_RAW RECORDS_

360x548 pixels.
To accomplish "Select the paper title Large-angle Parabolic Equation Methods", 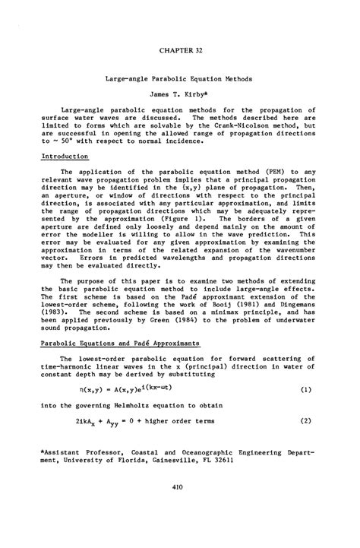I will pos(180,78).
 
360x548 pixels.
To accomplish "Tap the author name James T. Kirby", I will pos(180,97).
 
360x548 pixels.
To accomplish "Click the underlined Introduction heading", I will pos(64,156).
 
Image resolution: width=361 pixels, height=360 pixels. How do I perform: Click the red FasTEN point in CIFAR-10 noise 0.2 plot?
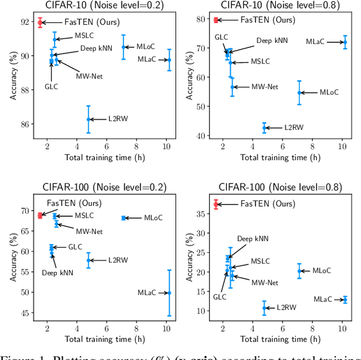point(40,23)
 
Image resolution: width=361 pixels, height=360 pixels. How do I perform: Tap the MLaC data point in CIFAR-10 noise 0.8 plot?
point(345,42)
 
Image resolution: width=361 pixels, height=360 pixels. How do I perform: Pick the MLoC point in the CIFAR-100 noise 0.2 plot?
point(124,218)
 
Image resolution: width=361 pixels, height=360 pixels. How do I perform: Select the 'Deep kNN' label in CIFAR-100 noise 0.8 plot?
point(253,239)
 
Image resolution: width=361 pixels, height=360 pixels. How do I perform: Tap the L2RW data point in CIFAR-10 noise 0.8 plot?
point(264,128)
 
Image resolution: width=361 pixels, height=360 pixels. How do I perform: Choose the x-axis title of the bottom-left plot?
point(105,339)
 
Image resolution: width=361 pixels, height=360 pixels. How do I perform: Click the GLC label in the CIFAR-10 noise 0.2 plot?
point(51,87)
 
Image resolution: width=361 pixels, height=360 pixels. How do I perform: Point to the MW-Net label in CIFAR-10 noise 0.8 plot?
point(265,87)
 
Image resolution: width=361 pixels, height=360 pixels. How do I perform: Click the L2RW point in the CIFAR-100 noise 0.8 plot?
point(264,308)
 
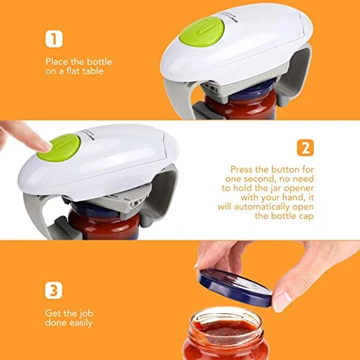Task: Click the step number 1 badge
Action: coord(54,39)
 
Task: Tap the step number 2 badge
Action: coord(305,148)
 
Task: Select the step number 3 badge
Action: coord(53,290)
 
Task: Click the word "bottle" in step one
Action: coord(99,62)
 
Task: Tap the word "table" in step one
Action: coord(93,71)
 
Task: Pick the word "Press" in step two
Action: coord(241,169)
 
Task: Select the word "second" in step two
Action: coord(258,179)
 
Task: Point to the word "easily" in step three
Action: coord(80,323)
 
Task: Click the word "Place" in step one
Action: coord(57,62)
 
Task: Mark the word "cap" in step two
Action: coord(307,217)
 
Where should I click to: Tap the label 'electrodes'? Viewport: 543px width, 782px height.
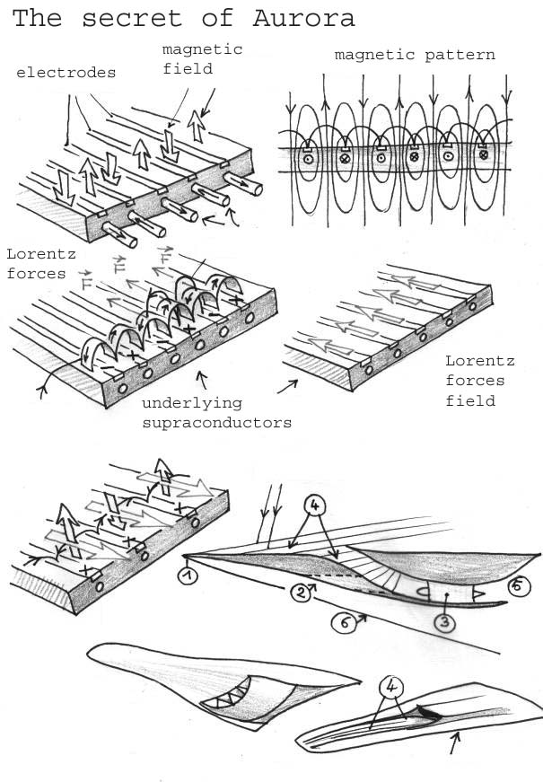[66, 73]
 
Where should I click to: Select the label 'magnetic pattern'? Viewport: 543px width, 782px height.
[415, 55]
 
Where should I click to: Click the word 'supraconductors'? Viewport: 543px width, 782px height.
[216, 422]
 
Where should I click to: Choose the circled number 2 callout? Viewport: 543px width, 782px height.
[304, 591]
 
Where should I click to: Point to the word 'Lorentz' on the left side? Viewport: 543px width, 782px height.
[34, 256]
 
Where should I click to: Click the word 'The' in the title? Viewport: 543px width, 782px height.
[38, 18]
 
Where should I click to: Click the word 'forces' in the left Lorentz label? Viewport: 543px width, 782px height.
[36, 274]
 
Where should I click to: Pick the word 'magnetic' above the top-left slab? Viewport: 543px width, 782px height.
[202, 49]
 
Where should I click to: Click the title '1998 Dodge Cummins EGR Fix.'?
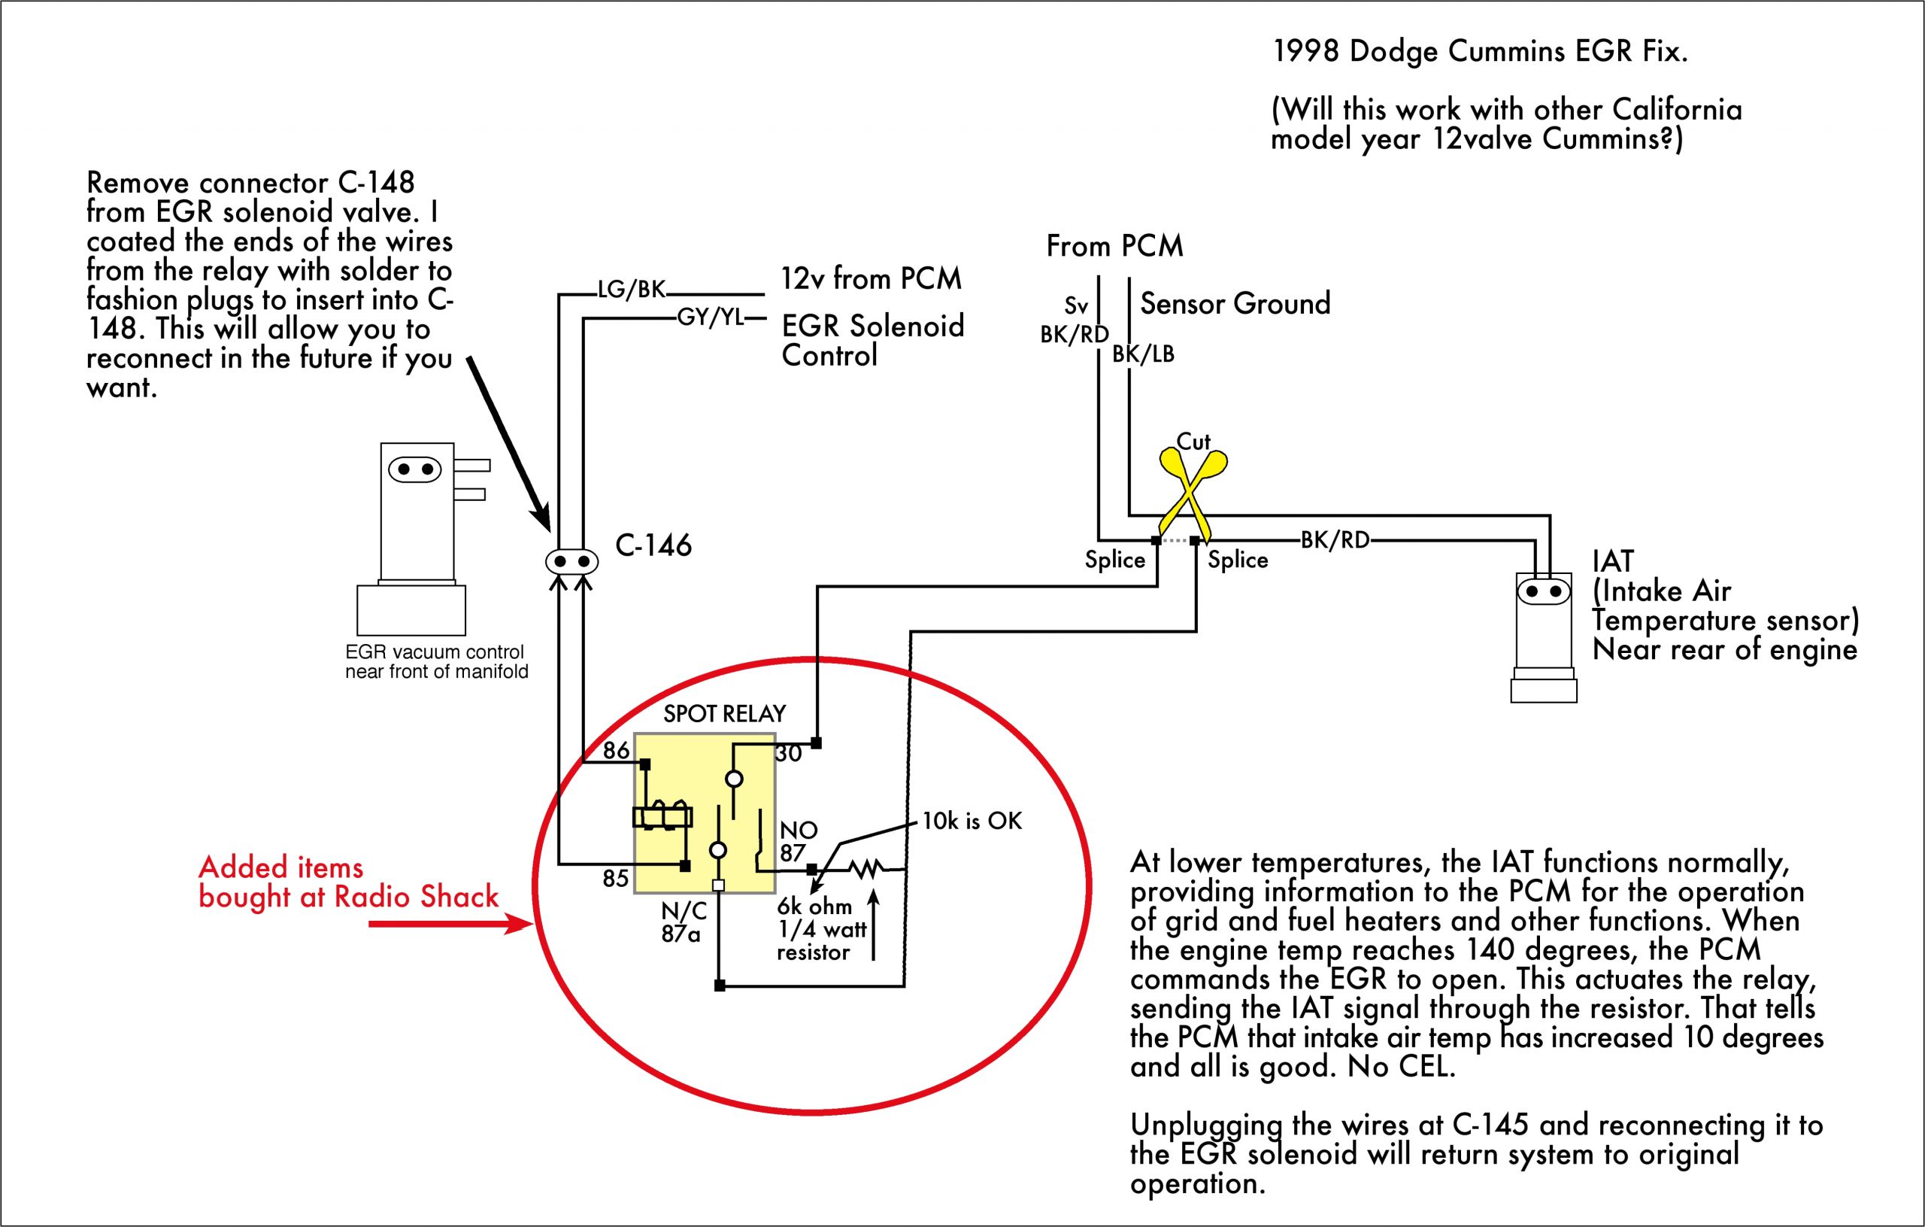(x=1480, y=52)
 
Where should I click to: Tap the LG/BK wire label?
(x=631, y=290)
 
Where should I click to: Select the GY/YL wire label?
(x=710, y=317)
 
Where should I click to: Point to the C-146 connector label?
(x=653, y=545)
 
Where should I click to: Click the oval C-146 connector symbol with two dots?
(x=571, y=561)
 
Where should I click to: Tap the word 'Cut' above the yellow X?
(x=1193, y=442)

--

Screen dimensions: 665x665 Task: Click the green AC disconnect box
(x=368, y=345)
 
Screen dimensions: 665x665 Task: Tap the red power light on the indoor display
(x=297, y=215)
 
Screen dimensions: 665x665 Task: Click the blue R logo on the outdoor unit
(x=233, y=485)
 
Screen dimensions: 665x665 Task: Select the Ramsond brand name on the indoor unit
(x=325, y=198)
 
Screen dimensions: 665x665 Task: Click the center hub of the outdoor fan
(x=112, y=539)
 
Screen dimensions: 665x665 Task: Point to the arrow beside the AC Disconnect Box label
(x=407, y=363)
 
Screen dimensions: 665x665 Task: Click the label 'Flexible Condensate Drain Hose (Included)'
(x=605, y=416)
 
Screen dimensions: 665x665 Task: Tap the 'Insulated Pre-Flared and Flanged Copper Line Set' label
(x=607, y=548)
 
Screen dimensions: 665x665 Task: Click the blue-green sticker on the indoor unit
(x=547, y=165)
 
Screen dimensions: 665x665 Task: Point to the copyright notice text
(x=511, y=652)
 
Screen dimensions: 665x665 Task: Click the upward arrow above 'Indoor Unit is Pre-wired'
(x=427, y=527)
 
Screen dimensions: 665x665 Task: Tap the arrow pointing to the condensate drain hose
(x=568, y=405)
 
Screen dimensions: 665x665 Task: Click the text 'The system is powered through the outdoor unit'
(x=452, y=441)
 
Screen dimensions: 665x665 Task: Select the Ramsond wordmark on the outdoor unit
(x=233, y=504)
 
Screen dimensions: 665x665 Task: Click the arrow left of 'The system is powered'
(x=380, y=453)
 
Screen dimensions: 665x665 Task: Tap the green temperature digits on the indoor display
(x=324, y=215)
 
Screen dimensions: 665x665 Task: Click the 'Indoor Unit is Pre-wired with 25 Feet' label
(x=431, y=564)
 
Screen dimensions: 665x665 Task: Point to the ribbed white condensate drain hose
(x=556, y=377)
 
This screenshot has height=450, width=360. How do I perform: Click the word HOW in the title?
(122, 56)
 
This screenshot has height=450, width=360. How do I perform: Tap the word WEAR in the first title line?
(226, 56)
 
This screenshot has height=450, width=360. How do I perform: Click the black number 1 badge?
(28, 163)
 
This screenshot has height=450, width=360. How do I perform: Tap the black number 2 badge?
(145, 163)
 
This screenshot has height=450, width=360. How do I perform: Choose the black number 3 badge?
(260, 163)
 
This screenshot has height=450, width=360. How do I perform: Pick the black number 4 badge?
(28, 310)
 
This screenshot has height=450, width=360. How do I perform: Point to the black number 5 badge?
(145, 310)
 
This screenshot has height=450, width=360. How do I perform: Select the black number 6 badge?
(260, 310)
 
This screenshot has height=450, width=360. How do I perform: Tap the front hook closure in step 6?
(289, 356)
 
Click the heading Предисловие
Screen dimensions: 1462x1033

_SET TASK_
Substitute "Choose" for "Pick" in everything from the line containing "CIFAR-100 noise 0.2 plot?" down to the line containing "point(253,239)", and give only those lines back with nothing else changed.

_WRITTEN SOLUTION_
Image resolution: width=361 pixels, height=360 pixels. How do I perform: Choose the MLoC point in the CIFAR-100 noise 0.2 plot?
point(124,218)
 
Image resolution: width=361 pixels, height=360 pixels. How do I perform: Select the 'Deep kNN' label in CIFAR-100 noise 0.8 plot?
point(253,239)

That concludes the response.